* [PATCH v7 0/2] Support TDX guests on Hyper-V (the x86/tdx part)
@ 2023-06-16 4:46 Dexuan Cui
2023-06-16 4:47 ` [PATCH v7 1/2] x86/tdx: Retry TDVMCALL_MAP_GPA() when needed Dexuan Cui
` (2 more replies)
0 siblings, 3 replies; 5+ messages in thread
From: Dexuan Cui @ 2023-06-16 4:46 UTC (permalink / raw)
To: ak, arnd, bp, brijesh.singh, dan.j.williams, dave.hansen,
dave.hansen, haiyangz, hpa, jane.chu, kirill.shutemov, kys,
linux-arch, linux-hyperv, luto, mingo, peterz, rostedt,
sathyanarayanan.kuppuswamy, seanjc, tglx, tony.luck, wei.liu, x86,
mikelley
Cc: linux-kernel, Tianyu.Lan, rick.p.edgecombe, Dexuan Cui
The two patches (which are based on the latest x86/tdx branch in the tip
tree) are the x86/tdx part of the v6 patchset:
https://lwn.net/ml/linux-kernel/20230504225351.10765-1-decui@microsoft.com/
The other patches of the v6 patchset needs more changes in preparation for
the upcoming paravisor support, so let me post the x86/tdx part first.
This v7 patchset addressed Dave's comments on patch 1:
see https://lwn.net/ml/linux-kernel/SA1PR21MB1335736123C2BCBBFD7460C3BF46A@SA1PR21MB1335.namprd21.prod.outlook.com/
Patch 2 is just a repost. There was a race between set_memory_encrypted()
and load_unaligned_zeropad(), which has been fixed by the 3 patches of
Kirill in the x86/tdx branch of the tip tree:
3f6819dd192e ("x86/mm: Allow guest.enc_status_change_prepare() to fail")
195edce08b63 ("x86/tdx: Fix race between set_memory_encrypted() and load_unaligned_zeropad()")

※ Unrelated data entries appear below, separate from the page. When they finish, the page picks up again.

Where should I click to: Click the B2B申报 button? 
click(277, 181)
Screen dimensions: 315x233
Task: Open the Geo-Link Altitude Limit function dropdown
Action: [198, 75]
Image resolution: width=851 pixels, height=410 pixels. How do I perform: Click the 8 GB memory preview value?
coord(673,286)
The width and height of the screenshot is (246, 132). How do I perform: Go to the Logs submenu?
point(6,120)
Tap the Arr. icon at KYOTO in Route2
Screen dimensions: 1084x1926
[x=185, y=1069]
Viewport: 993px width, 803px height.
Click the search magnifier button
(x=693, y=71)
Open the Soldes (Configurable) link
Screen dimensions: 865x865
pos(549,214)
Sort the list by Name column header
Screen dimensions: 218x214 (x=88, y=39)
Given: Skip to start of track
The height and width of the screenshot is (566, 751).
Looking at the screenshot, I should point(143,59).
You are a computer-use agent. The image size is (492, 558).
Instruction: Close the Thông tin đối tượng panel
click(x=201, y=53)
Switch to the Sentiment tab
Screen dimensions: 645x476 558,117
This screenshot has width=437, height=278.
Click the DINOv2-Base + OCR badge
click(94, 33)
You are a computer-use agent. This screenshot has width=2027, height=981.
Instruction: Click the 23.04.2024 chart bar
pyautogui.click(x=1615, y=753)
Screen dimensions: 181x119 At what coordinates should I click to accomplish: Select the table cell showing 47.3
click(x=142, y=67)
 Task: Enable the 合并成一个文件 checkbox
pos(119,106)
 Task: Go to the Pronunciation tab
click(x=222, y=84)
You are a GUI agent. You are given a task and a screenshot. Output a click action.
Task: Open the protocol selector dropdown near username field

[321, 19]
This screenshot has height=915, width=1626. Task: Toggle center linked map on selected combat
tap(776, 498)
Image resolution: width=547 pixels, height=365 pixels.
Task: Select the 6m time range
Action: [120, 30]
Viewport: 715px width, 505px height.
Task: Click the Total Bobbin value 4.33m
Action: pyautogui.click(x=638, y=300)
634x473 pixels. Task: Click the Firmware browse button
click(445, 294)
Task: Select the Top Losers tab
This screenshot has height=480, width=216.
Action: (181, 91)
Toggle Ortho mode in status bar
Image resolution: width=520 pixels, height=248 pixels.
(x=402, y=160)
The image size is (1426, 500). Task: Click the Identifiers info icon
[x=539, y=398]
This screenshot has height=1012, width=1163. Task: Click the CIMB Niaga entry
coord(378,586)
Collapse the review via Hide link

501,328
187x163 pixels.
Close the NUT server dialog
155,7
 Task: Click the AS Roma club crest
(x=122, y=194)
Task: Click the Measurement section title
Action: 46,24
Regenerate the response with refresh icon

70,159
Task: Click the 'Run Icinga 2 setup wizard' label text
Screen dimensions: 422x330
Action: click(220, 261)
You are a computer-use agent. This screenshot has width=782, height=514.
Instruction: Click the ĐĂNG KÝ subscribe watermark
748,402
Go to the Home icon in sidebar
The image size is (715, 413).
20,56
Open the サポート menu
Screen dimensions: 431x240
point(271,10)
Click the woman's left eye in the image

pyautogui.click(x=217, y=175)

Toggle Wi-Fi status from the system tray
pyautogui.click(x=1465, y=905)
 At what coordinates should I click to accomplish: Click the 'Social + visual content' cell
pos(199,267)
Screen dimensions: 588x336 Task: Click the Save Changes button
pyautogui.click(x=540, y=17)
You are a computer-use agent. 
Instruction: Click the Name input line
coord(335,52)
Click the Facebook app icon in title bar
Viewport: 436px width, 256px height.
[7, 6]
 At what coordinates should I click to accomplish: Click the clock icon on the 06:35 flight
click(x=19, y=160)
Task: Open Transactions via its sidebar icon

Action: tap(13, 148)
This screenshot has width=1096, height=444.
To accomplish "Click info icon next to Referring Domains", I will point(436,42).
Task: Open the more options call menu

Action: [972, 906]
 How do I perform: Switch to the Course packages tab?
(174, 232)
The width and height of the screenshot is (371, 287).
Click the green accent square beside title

94142c9d1bdf ("x86/mm: Fix enc_status_change_finish_noop()")
(see https://git.kernel.org/pub/scm/linux/kernel/git/tip/tip.git/log/?h=x86/tdx)
If you want to view the patchset on github, it is here:
https://github.com/dcui/tdx/commits/decui/upstream-tip/x86/tdx/v7
Thanks,
Dexuan
Dexuan Cui (2):
x86/tdx: Retry TDVMCALL_MAP_GPA() when needed
x86/tdx: Support vmalloc() for tdx_enc_status_changed()
arch/x86/coco/tdx/tdx.c | 123 +++++++++++++++++++++++++++++++---------
1 file changed, 96 insertions(+), 27 deletions(-)
--
2.25.1
^ permalink raw reply [flat|nested] 5+ messages in thread
* [PATCH v7 1/2] x86/tdx: Retry TDVMCALL_MAP_GPA() when needed
2023-06-16 4:46 [PATCH v7 0/2] Support TDX guests on Hyper-V (the x86/tdx part) Dexuan Cui
@ 2023-06-16 4:47 ` Dexuan Cui
2023-06-16 4:47 ` [PATCH v7 2/2] x86/tdx: Support vmalloc() for tdx_enc_status_changed() Dexuan Cui
2023-06-19 13:47 ` [PATCH v7 0/2] Support TDX guests on Hyper-V (the x86/tdx part) Kirill A. Shutemov
2 siblings, 0 replies; 5+ messages in thread
From: Dexuan Cui @ 2023-06-16 4:47 UTC (permalink / raw)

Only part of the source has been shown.